La Yechiva de Mir apparut très tôt sur la carte des Yechivoth : 22 ans seulement après la fondation de la Yechiva de Volozhyn par rav ‘Hayim1 en 1815, et son appel à fonder d’autres institutions de ce genre.
Jusqu’alors, l’étude talmudique se faisait auprès du rav du village ou de la ville, ou chez telle personnalité réputée. Les élèves logeaient à la synagogue ou chez l’habitant, et recevaient le plus souvent une maigre subsistance de la part des membres de la communauté locale. Rabbi ‘Hayim de Volozhyn opéra une véritable révolution en ouvrant sa Yechiva, qui offrait à ses étudiants hâvre matériel à côté de la nourriture spirituelle.
Les Yechivoth lituaniennes héritières de Volozhyn sont, en règle générale, dirigées par une personnalité reconnue, donnant à chaque lieu d’étude son cachet particulier, une méthode d’analyse et de perception originale. Des personnalités de grande prestance morale et intelectuelle s’y distinguèrent, tels rav Baroukh Ber de Kamenitz, rav ‘Hayim de Brisk, le ‘Hafets ‘Hayim de Radin, rav Eli’ézer Yéhouda Finkel de Mir, parmi les plus illustres. A la différence du monde ‘hassidique, la Yechiva lituanienne peut continuer à fonctionner même sans la direction d’une autorité notoire : le Beth haMidrach a sa dynamique propre, puisant aux sources orales et écrites des générations précédentes, tirant de la confrontation exigeante des esprits mais aussi de la fraternité des compagnons d’étude la « substantifique moelle » du message talmudique.
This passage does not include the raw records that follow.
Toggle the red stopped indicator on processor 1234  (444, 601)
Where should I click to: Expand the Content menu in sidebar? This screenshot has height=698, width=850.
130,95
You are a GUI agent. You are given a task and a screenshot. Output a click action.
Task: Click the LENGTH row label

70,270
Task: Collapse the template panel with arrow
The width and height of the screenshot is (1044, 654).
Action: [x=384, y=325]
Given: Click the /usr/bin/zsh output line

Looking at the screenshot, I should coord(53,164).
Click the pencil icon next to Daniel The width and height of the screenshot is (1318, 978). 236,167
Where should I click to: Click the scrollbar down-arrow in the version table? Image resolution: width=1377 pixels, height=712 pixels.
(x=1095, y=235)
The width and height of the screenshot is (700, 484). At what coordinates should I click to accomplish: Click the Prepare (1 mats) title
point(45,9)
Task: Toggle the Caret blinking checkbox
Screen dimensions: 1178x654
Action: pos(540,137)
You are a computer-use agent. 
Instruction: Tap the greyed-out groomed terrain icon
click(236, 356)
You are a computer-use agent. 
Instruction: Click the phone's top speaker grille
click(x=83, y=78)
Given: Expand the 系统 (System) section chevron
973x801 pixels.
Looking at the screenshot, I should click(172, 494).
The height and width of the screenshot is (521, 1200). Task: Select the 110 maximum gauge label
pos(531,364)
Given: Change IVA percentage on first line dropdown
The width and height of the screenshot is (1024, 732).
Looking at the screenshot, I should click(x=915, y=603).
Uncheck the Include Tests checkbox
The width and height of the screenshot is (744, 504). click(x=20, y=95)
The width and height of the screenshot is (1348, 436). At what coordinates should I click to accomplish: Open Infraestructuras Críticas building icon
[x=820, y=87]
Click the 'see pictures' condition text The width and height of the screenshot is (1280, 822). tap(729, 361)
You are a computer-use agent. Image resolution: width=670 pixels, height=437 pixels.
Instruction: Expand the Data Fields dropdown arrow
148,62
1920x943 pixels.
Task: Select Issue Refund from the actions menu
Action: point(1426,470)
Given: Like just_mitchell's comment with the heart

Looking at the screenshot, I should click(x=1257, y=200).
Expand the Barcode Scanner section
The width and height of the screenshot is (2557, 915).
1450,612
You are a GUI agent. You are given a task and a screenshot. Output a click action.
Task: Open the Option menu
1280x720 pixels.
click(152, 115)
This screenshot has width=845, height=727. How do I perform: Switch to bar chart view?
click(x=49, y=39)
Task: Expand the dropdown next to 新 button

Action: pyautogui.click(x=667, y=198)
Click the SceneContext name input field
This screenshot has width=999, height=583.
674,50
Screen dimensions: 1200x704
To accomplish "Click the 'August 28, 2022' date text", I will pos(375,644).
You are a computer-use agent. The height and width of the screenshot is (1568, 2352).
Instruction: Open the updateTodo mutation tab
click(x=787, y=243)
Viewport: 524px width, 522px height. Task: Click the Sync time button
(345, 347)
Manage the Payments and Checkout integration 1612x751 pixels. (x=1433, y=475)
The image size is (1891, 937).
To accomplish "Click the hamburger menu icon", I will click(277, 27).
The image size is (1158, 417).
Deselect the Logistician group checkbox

Mir s’imposa rapidement comme la seconde en importance des Yechivoth lituaniennes, immédiatement après la « maison-mère » de Volozhyn. Celle-ci fut fermée à la fin du 19ème siècle, suite à l’exigence des autorités russes d’introduire l’étude du Russe dans le programme de la Yechiva, et au refus catégorique du « Netsiv » de s’y plier. Mir prit alors une place prépondérante, qu’elle conserva jusqu’à la Seconde Guerre mondiale, attirant des étudiants d’Amérique, d’Angleterre, d’Australie, . . .et de France. Il est du reste intéressant de noter que le Judaïsme français joua un rôle décisif lors de l’une des périodes les plus dures de l’histoire de la Yechiva : dans un contexte de graves difficultés pour le Judaïsme russe, alors que la Yechiva, croulant sous les dettes, se voyait menacée de fermeture, le Baron de Rotschild et le Grand rabbin Zadock Kahn lui portèrent une aide salutaire.
La tragédie de l’Holocauste, et l’épopée miraculeuse de Changhaï, survinrent alors que Mir se trouvait à l’apogée de son rayonnement. La ville elle-même offrait le spectacle typique des communautés de l’Est européen à cette époque avec leurs dissensions internes, d’un côté une vie religieuse fervente et intense, de l’autre des groupes tournant le dos résolument au monde traditionnel, adeptes de la Haskala, partisans de l’assimilation et de l’émancipation sous toutes ses formes.
Mir aujourd’hui
La Yechiva de Mir, sise désormais à Jérusalem est actuellement la plus importante des Yechivoth de Jérusalem, par le nombre de ses étudiants mais aussi par la qualité de son enseignement.
Dans le grand bâtiment du pittoresque quartier de Beth Israël, rapidement devenu bien exigu, 1200 étudiants prennent place là où ils peuvent, depuis la grande salle jusqu’aux salles attenantes, couloirs, mille et un recoins ingénieusements mis à profit.
Venus du monde entier (signalons un nombre appréciable de francophones) mais aussi d’autres Yechivoth israéliennes (‘Hévron à Jérusalem, ou Ponievitz à Bné Braq, notamment) jeunes gens comme chefs de famille, personnalités éminentes ou talmudistes en herbe s’y côtoient dans un studieux et incessant bourdonnement. Vitalité spirituelle et intellectuelle, mais aussi large ouverture à tous les courants de pensée traditionnels font qu’on y trouve même médecins ou professeurs d’université, consacrant à l’étude de la Tora quelques heures de leur emploi du temps quotidien.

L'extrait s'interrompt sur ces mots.